*Task to complete*. Hunt for the word "page" across the entries below, copying each line that holds it.

Material provided START

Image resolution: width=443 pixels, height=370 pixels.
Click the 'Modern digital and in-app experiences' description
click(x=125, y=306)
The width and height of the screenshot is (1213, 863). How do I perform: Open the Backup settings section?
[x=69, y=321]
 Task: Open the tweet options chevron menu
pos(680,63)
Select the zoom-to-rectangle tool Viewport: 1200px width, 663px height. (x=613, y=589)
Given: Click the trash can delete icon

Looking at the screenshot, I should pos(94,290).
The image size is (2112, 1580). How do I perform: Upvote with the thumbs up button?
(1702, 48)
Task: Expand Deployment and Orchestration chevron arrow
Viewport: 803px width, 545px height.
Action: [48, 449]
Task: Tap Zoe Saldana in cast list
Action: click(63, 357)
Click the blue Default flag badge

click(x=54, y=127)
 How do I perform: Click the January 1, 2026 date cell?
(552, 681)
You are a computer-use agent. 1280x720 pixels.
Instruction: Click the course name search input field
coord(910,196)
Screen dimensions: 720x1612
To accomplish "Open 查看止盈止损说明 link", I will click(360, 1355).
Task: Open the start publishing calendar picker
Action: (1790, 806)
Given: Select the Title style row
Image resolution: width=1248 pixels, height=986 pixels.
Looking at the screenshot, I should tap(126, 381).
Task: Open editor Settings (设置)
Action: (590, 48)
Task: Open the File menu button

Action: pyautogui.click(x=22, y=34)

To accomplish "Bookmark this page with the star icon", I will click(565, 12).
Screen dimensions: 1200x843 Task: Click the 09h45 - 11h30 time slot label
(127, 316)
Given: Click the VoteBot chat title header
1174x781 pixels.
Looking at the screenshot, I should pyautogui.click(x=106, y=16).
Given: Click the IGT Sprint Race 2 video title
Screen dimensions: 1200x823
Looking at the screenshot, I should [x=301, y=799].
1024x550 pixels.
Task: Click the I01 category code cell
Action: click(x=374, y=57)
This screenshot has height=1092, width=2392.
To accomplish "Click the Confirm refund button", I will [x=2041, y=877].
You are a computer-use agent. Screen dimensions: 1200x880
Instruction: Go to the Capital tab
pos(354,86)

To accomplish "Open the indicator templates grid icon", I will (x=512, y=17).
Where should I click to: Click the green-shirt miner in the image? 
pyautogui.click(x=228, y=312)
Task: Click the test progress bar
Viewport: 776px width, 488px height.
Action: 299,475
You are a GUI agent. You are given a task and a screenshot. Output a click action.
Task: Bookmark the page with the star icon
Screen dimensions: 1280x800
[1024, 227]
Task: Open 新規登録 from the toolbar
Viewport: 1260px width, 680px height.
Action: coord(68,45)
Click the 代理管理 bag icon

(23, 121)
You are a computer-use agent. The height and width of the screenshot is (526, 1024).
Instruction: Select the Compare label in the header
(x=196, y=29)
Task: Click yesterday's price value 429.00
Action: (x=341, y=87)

Material provided END

*Finished exercise*.
To accomplish "Bookmark this page with the star icon", I will click(565, 12).
Task: Bookmark the page with the star icon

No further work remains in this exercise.